**GIVEN PROBLEM**. Copy each of the rows below exactly, leaving out the pictures.

Item position entries
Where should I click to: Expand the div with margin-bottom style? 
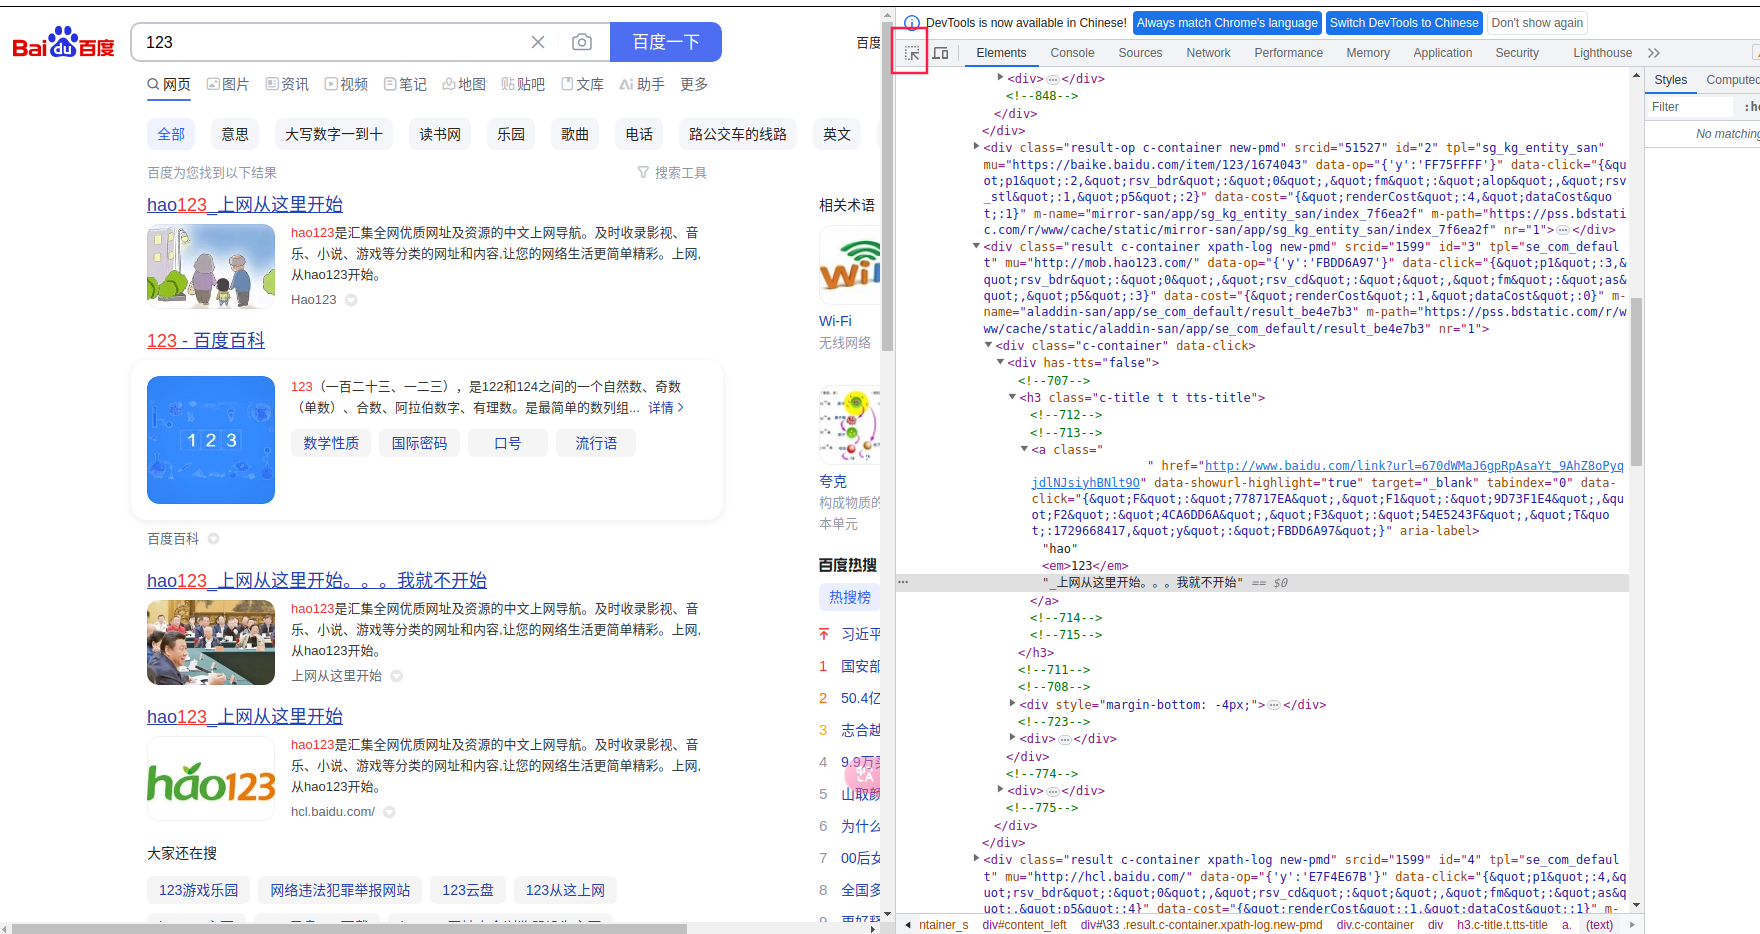click(1012, 705)
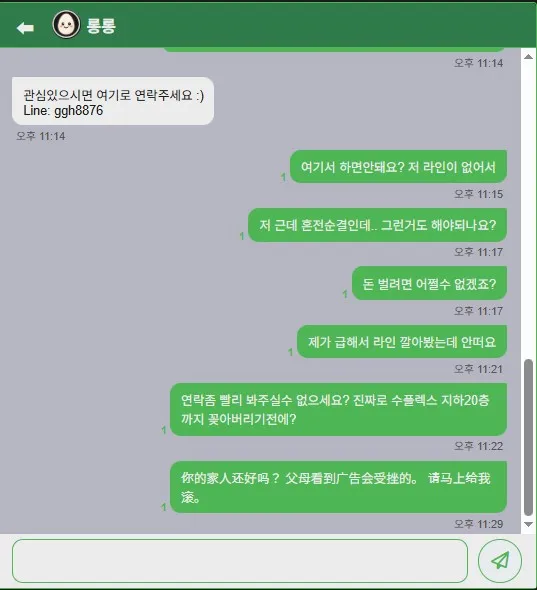Screen dimensions: 537x590
Task: Go back using the white arrow icon
Action: pos(25,27)
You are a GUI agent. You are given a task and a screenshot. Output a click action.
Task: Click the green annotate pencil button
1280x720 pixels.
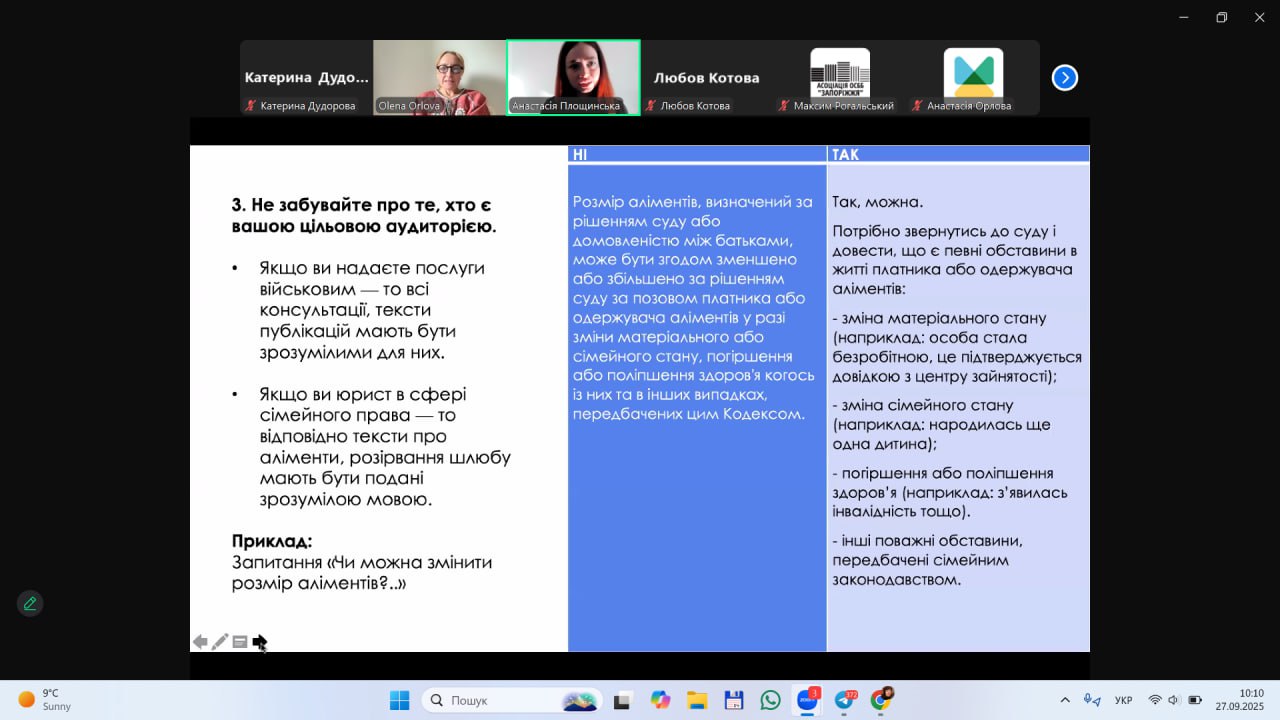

**WRITTEN ANSWER**.
Where should I click to: Expand the div with margin-bottom style? 
click(1012, 705)
Screen dimensions: 537x590
Task: Go back using the white arrow icon
Action: pos(25,27)
You are a GUI agent. You are given a task and a screenshot. Output a click action.
Task: Click the green annotate pencil button
1280x720 pixels.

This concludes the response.